“But everything in your speech wasn’t bad! You spoke quite nobly of the founders of the city. I felt a thrill for my grandfather. I suppose you have always lived here, too.”

In the living-room Ezra Dameron had put down his newspapers and was reading his Bible. Leighton could see him plainly from where he sat, beyond Zelda’s shoulder. Her father’s profile was as sharp and hard as though it were cut in granite. It made a curious, incongruous background for the graceful head, with its crown of dead black hair, the soft curving cheeks, and the deep, serious eyes of the girl.

“No; we are country folk. My father came from Mills County,—there weren’t really any mills there to speak of, but a great educator of that name lived there in the early days. My father lived here for a while after the war, but he was glad to get back to Tippecanoe. My mother still lives there. I went to Tippecanoe College, and now here I am; and so you have the story of my life! Perhaps I shall go back, too, just as my father did,—if I can’t find the moose!”

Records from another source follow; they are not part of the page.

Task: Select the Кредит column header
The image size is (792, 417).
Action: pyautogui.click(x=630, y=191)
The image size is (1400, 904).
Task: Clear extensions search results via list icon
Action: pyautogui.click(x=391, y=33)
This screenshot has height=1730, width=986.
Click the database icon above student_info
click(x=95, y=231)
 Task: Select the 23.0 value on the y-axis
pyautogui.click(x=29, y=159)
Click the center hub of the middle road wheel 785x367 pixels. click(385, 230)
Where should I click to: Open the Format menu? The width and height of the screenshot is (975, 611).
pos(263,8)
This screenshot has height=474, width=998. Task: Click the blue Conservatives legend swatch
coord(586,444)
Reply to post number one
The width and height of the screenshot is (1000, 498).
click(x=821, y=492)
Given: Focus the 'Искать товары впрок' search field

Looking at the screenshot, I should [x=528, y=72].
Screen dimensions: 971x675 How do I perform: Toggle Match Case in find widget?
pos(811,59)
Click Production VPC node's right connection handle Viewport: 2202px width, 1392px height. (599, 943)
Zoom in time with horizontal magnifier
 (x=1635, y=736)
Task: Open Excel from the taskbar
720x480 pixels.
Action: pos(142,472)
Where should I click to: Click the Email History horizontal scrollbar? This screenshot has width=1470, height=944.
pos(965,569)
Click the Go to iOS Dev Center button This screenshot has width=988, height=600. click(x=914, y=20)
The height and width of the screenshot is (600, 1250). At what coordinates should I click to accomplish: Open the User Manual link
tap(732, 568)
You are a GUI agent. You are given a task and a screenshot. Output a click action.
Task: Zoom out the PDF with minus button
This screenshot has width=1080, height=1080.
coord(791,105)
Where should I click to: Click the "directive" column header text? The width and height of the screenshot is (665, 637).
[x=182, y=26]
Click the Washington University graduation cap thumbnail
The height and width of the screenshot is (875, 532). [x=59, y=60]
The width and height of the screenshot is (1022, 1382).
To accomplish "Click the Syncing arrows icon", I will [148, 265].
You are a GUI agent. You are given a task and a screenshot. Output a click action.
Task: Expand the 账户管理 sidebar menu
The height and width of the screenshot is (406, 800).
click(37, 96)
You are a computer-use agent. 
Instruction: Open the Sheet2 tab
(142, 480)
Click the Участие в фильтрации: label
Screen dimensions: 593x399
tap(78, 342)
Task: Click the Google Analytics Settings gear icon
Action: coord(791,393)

“I have heard that the country about Tippecanoe is very pretty.”

“Yes; I like the town. My father and your uncle went to the college, and I followed them, all unworthily. I go back very often,—it is really home, you know, my mother being there.”

“I hardly know what life in a town of that sort may be like. I suppose everything takes its color from the college.”

“Yes, in a great measure. Tippecanoe is a little old-fashioned and quaint. I always felt that my father missed an opportunity sometime in his life, but I never knew when or how; and I have no right to think so.”

Ezra Dameron, with the old Bible on his knees, raised his eyes and stared into the fire as these words caught and held his attention. He remembered Morris Leighton’s father very well, and he smiled grimly as he watched the hickory logs burning and reconstructed for himself certain pages of his own life. There had been a man that Margaret Merriam had loved, and would have married, if her pride had not betrayed her into an estrangement; but it was her pride that had given her into his own hands. He heard the son of Morris Leighton talking to his daughter,—to Margaret Dameron’s daughter,—and the fact gave him a certain pleasure. He continued to stare into the fire, with the old leather-bound Bible open on his lean knees. The girl was his own and she should not be given to Morris Leighton’s son. He should take care of that. And he nodded to himself as he turned the leaves of his Bible.

CHAPTER XII
JACK BALCOMB’S PLEASANT WAYS

There comes a time in the life of young men when their college fraternity pins lie forgotten in the collar-button box and the spiking of freshmen ceases to be a burning issue. Tippecanoe was one of the few freshwater colleges that barred women; but this was not its only distinction, for its teaching was sound, its campus charming and the town of which it was the chief ornament a quiet place noted from the beginning of things for its cultivated people.